Transfer REDCap data to a database and use in R without exceeding available memory. Compatible with all databases but specifically optimized for DuckDB—a fast and portable SQL engine with first-class integration in R/Posit products.
Motivation
R objects live entirely in memory, causing three problems if not using a specialized framework:
- You must load full datasets even if you only need a subset
- Unused objects still consume memory
- Large datasets can easily exceed available memory
redquack’s solution to this problem is to:
- Request all of the REDCap record IDs to sequence in chunks
- Process each chunk of the REDCap data in one R object at a time
- Remove each object from memory after it has been transferred to the database
Features
- Auto-resume from incomplete transfers
- Auto-retry for API request failures
- Auto-convert data types for DuckDB
- Timestamped operation logs
- Status messages and progress bar
- Sound notifications (🔊 🦆)
Installation
From CRAN:
# install.packages("pak")
pak::pak("redquack")
Development version:
pak::pak("dylanpieper/redquack")
These packages are used in the examples and are not imported by redquack:
Setup API Token
Your REDCap API token allows R to interface with REDCap and should be stored securely. I recommend using the keyring package to store your API token. For example:
keyring::key_set("redcap_token")
Basic Usage
Data from REDCap is transferred to a database via a DBI connection in chunks of record IDs:
library(redquack)
duckdb <- DBI::dbConnect(duckdb::duckdb(), "redcap.duckdb")
result <- redcap_to_db(
conn = duckdb,
redcap_uri = "https://redcap.example.org/api/",
token = keyring::key_get("redcap_token"),
record_id_name = "record_id",
chunk_size = 1000
# Increase chunk size for memory-efficient systems (faster)

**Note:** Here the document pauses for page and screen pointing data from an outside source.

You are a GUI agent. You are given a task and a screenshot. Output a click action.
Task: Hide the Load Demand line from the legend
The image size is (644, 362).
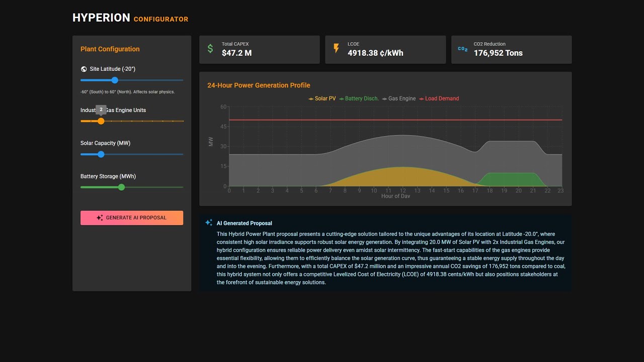coord(438,99)
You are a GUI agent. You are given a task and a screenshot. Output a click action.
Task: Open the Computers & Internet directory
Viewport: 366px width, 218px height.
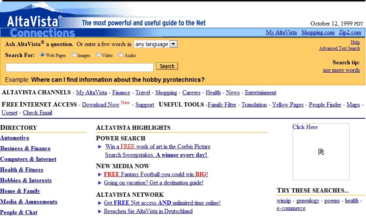pos(28,159)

# Decrease chunk size for memory-constrained systems (slower)
)
The function returns a list with class redcap_transfer_result
:
-
success
: Logical if the transfer was completed with no failed processing -
error_chunks
: Vector of chunk numbers that failed processing -
time_s
: Numeric value for total seconds to transfer and optimize data
Database Structure
The database created by redcap_to_db()
contains two tables:
-
data
: Contains all exported REDCap records with optimized column typesdata <- DBI::dbGetQuery(duckdb, "SELECT * FROM data LIMIT 1000")
-
log
: Contains timestamped logs of the transfer process for troubleshootinglog <- DBI::dbGetQuery(duckdb, "SELECT * FROM log")
Data Types
Data is imported as VARCHAR/TEXT for consistent handling across chunks.
For DuckDB, data types are automatically optimized after transfer to improve query performance:
- INTEGER: Columns with only whole numbers
- DOUBLE: Columns with decimal numbers
- DATE: Columns with valid dates
- TIMESTAMP: Columns with valid timestamps
- VARCHAR/TEXT: All other columns remain as strings
In DuckDB, you can query the data to inspect the data types:
DBI::dbGetQuery(duckdb, "PRAGMA table_info(data)")
You can also automatically convert data types in R using readr:
readr::type_convert(data)
To optimize query performance with other databases, you must alter the data table manually.
Data Manipulation
Query and collect the data with dplyr:
library(dplyr)
demographics <- tbl(duckdb, "data") |>
filter(is.na(redcap_repeat_instrument)) |>
select(record_id, age, race, sex, gender) |>
collect()
If you collect()
your data into memory in the last step, it can make a slow process nearly instantaneous. The following example data is 2,825,092 rows x 397 columns:
system.time(
records <- duckdb |>
tbl("data") |>
collect() |>
group_by(redcap_repeat_instrument) |>
summarize(count = n()) |>
arrange(desc(count))
)
#> user system elapsed
#> 5.048 5.006 6.077
system.time(
records <- duckdb |>
tbl("data") |>
group_by(redcap_repeat_instrument) |>
summarize(count = n()) |>
arrange(desc(count)) |>
collect()
)
#> user system elapsed
#> 0.040 0.015 0.040
You can also write a Parquet file directly from DuckDB and use arrow. A Parquet file will be about 5 times smaller than a DuckDB file:
DBI::dbExecute(duckdb, "COPY (SELECT * FROM data) TO 'redcap.parquet' (FORMAT PARQUET)")
Remember to close the connection when finished:
DBI::dbDisconnect(duckdb)
Collaboration Opportunities
While this package is only optimized for DuckDB, I invite collaborators to help optimize it for other databases. The pathway I suggest right now is to target your edits in R/optimize_data_types.R
. Feel free to submit a PR and share any other ideas you may have.
Other REDCap Interfaces
REDCapR (R package)
REDCapTidieR (R package)
tidyREDCap (R package)
redcapAPI (R package; includes a package comparison table)
REDCapSync (R package; in development)
PyCap (python module)